Instructions to follow:
This exercise asks for a copy of each line in the records below with the word "Брызгалиным" in it.

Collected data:
»»
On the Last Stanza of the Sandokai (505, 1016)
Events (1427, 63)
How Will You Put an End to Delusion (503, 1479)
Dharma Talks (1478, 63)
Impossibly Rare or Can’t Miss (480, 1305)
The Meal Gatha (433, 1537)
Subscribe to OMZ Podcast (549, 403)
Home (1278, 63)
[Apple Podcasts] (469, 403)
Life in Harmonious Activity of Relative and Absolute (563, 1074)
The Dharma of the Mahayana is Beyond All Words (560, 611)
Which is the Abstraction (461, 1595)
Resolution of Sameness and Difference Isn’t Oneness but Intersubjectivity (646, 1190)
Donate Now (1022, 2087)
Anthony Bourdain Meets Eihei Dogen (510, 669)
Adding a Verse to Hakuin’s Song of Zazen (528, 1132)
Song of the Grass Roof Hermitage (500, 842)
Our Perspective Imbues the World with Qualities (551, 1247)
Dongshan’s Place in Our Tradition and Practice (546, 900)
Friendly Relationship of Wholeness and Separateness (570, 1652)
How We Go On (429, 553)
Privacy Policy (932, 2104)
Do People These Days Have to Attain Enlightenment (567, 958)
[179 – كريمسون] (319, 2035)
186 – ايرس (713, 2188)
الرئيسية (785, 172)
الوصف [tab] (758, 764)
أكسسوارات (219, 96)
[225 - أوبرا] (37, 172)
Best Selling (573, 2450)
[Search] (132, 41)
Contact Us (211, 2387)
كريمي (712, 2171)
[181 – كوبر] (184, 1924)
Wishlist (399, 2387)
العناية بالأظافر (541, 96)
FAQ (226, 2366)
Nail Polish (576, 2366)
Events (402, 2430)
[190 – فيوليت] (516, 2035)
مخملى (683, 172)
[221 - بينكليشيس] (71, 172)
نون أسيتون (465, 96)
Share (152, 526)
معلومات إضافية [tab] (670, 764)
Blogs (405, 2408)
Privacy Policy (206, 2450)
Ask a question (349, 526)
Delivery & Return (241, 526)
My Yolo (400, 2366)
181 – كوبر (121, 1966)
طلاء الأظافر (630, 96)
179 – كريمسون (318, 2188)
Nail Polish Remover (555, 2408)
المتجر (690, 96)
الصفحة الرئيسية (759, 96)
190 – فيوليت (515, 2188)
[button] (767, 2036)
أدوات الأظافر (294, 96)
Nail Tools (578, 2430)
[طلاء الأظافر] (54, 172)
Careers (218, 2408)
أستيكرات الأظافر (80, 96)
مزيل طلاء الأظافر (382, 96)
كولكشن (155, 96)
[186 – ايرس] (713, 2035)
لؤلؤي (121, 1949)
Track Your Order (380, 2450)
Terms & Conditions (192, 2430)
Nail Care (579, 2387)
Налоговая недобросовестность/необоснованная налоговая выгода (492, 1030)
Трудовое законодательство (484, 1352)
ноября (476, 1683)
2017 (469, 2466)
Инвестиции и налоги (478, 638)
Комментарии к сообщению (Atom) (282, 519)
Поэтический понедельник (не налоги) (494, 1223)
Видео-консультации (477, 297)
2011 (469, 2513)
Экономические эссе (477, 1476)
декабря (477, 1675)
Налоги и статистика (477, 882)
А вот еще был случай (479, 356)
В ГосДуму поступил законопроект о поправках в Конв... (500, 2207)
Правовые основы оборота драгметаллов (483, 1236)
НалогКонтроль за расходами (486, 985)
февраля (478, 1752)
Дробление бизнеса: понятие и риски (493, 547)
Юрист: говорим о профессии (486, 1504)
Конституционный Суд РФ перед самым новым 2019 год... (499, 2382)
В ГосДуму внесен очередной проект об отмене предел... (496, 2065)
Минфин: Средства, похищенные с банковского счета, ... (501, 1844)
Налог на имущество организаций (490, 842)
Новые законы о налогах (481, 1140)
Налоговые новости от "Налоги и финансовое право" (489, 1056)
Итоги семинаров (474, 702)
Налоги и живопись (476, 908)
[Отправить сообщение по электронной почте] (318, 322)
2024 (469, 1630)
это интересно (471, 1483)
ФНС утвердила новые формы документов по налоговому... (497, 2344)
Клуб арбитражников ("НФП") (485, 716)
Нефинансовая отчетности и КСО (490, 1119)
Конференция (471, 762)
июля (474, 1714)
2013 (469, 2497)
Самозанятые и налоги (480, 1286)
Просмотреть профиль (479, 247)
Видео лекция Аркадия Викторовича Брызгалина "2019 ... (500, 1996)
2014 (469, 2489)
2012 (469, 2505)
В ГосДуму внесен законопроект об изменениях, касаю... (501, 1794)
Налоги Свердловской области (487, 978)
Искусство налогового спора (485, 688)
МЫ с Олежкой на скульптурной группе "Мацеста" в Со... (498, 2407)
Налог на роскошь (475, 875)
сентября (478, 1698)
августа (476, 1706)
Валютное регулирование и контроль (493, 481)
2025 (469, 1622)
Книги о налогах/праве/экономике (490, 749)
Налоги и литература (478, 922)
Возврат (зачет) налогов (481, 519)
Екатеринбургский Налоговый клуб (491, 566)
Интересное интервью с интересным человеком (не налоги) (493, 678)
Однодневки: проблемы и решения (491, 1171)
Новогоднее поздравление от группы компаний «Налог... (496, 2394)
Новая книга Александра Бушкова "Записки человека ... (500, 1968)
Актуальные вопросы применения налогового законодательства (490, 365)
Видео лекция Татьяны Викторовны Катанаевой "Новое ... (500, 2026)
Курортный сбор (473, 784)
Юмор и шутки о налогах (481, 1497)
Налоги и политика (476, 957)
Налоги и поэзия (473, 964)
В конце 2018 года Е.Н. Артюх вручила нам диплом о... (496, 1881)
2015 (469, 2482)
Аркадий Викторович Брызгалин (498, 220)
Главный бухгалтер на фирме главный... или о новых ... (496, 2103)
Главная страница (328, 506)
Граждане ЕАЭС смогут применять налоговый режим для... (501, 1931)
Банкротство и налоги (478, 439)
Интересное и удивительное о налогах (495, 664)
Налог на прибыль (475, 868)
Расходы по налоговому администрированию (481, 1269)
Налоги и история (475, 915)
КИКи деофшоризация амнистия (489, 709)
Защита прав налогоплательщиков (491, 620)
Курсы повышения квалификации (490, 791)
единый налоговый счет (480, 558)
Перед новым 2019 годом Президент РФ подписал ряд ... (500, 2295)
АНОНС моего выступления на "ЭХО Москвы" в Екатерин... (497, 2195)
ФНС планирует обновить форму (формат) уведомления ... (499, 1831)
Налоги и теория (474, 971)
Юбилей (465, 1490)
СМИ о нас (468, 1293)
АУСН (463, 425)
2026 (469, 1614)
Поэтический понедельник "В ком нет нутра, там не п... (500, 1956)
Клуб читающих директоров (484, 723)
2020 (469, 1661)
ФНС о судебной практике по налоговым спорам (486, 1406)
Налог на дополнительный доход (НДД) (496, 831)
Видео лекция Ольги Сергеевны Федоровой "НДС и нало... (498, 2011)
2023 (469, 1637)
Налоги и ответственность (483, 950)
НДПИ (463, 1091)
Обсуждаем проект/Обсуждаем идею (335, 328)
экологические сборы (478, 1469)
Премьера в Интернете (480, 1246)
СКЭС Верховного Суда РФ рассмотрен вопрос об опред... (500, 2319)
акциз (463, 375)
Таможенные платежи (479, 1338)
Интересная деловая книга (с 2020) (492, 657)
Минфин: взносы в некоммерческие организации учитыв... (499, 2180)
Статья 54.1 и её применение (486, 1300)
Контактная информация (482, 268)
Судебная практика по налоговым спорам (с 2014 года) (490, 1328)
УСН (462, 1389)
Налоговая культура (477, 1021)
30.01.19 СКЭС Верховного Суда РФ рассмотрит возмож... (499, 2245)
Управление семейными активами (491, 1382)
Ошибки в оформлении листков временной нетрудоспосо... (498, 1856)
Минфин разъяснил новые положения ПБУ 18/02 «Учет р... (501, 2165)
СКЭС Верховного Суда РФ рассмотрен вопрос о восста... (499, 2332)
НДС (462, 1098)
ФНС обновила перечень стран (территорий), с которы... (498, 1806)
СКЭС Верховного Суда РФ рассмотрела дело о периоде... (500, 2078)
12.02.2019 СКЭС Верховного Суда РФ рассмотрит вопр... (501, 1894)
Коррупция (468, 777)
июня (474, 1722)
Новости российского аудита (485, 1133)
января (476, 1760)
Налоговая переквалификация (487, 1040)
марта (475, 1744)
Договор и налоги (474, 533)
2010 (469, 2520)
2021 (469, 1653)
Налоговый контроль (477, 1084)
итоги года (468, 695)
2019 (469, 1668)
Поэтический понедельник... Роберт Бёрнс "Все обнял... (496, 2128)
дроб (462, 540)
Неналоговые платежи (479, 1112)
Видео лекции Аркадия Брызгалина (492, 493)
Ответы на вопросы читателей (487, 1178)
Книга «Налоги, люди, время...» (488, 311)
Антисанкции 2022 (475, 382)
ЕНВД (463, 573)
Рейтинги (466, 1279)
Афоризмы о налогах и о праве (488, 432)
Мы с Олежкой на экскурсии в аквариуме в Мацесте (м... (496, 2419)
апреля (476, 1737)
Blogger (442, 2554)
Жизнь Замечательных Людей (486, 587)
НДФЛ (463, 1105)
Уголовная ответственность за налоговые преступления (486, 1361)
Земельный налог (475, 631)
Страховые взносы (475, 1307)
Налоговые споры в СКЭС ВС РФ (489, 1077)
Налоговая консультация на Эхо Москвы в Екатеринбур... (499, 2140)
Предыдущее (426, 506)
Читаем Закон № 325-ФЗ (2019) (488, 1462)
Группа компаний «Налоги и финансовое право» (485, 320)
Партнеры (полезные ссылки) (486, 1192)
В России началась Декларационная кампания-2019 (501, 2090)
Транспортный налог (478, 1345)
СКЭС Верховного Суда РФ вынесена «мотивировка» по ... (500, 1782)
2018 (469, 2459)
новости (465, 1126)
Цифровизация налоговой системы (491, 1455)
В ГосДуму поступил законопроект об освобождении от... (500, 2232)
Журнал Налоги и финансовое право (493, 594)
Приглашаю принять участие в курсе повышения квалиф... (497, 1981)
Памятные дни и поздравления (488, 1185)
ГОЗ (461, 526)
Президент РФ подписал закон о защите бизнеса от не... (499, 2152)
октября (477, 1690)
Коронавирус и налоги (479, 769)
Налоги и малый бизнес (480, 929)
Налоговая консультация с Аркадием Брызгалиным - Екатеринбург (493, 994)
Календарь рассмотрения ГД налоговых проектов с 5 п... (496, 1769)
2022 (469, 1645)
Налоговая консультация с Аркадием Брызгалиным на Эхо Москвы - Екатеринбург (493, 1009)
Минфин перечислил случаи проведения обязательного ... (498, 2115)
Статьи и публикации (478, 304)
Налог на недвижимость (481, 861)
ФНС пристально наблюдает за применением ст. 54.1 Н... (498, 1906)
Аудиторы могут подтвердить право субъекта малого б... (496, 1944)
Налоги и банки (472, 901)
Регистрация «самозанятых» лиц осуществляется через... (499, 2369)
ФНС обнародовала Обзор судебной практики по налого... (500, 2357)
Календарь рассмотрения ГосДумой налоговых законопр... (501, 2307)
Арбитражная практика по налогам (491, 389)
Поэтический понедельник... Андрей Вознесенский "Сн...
««
Result below:
Налоговая консультация с Аркадием Брызгалиным - Екатеринбург (493, 994)
Налоговая консультация с Аркадием Брызгалиным на Эхо Москвы - Екатеринбург (493, 1009)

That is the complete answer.